= Brief =
Would you reproduce the whole listing below without altering a single word?
══════
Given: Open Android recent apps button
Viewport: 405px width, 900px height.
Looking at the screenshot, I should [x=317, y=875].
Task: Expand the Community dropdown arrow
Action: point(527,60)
══════
= Output for this exercise =
Given: Open Android recent apps button
Viewport: 405px width, 900px height.
Looking at the screenshot, I should [x=317, y=875].
Task: Expand the Community dropdown arrow
Action: point(527,60)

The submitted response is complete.